A series of winter storms caused the heaviest rainfall in the last decade, which has resulted in burst river banks, fallen trees and road blockages across California’s wine regions.

The meteorological phenomenon, caused by a polar jet stream that creates an atmospheric river known as ‘the pineapple express’, saw over 100mm of rain fall in less than 24 hours.

There has been significant flooding in poorly drained vineyards on the valley floor in Napa and Sonoma. However the timing has spared any negative impact.

‘Some parts of the vineyard are slow to drain, but the flooding hasn’t been a problem because the vines are dormant,’ explains Groth Vineyards Director of Winemaking, Cameron Parry.

‘Last year in some parts of the valley they had bud break starting in January because of a mild winter, but this year it has been cold enough that we are expecting a more normal bud break time in March.’

A more destructive consequence has been felt on the hillsides, where several mudslides have taken down vines in their path.

California rainfall

Mudslide in vineyards in Spring Mountain.

‘We have already recorded 72 inches of rain, and we aren’t done yet,’ said Ron Rosenbrand, Vineyard Manager at Spring Mountain Vineyard who were affected by landslides last week.

‘This year we have been inundated with heavy rainfall… 200% more than normal.

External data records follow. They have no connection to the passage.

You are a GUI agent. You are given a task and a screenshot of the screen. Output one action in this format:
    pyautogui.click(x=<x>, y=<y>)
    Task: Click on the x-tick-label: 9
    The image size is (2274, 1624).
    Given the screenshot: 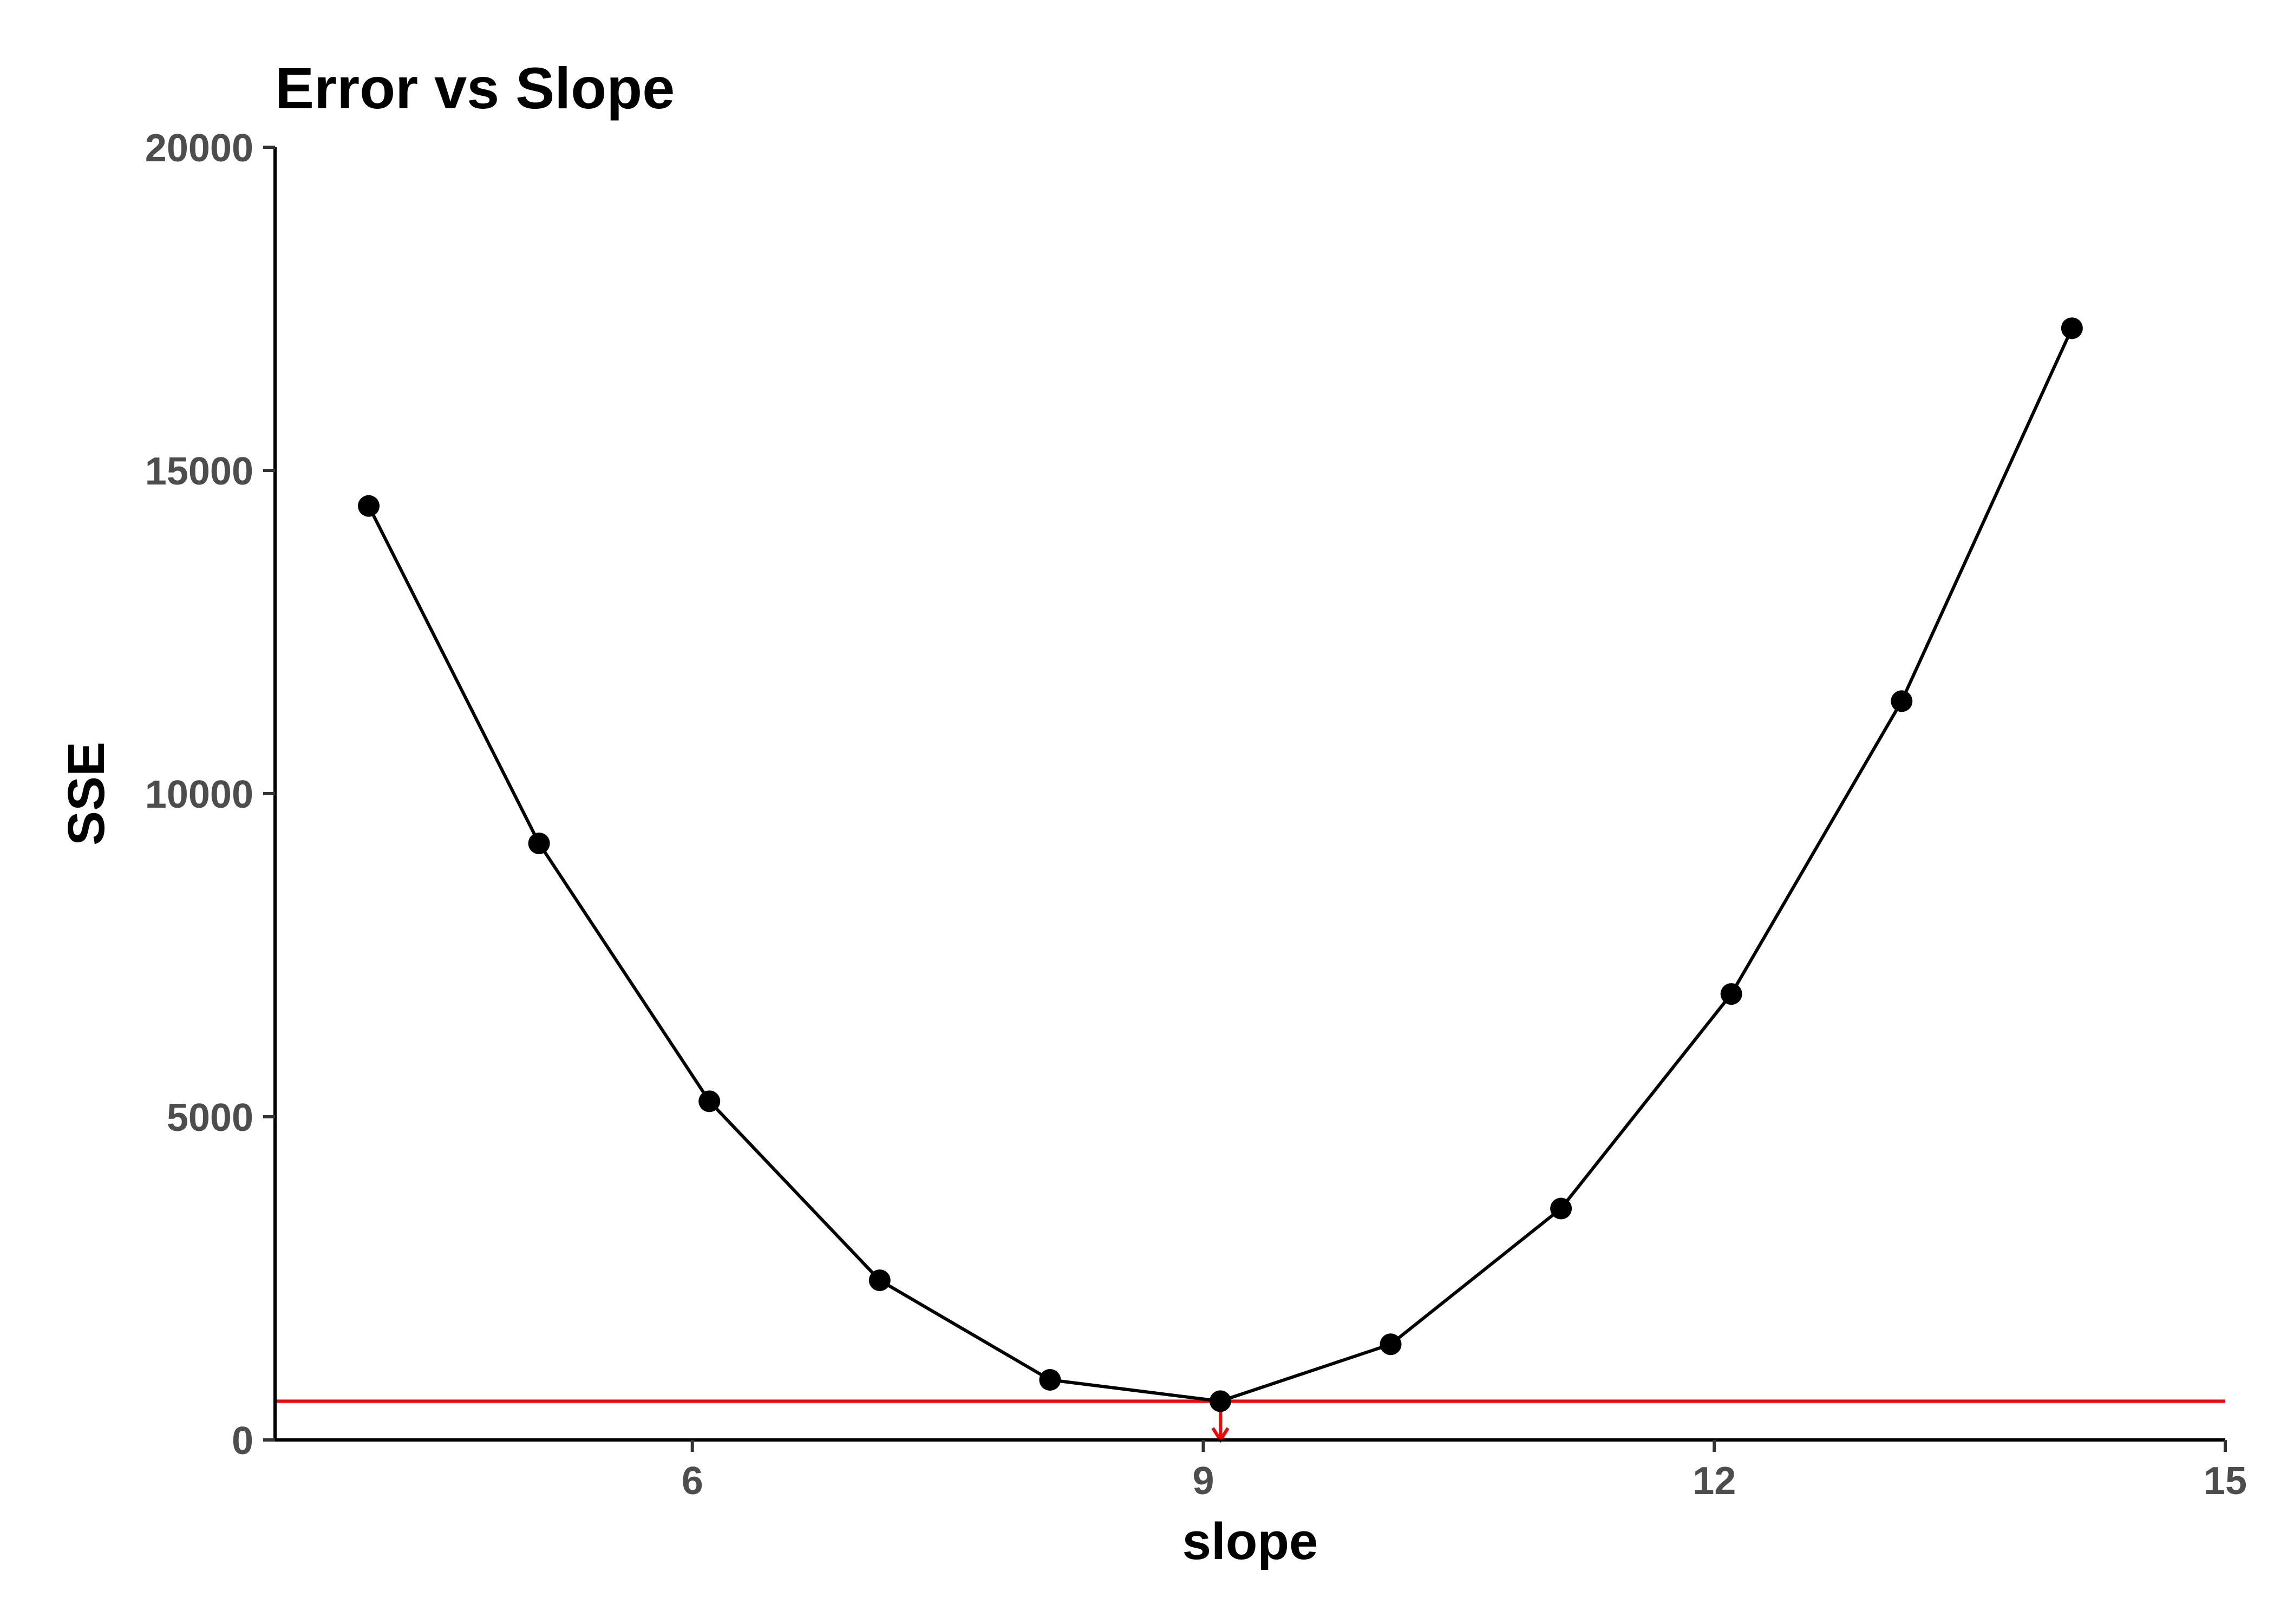 What is the action you would take?
    pyautogui.click(x=1203, y=1481)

The steeper you are, and if you have soils that are somewhat unstable, you are going to have [landslides]. It is happening all over the valley, and all over California in fact.

‘But it is a blessing. When you have been fighting the drought for many years, having more rain than you need is all of a sudden a nice luxury to have.’

As the spring arrives, and the rain subsides, most winemakers are grateful to see an end to the prolonged drought with refilled reservoirs in time for the 2017 season.

According to the U.S. Drought Monitor, only 17% of California is now in drought, compared to 95% this time last year.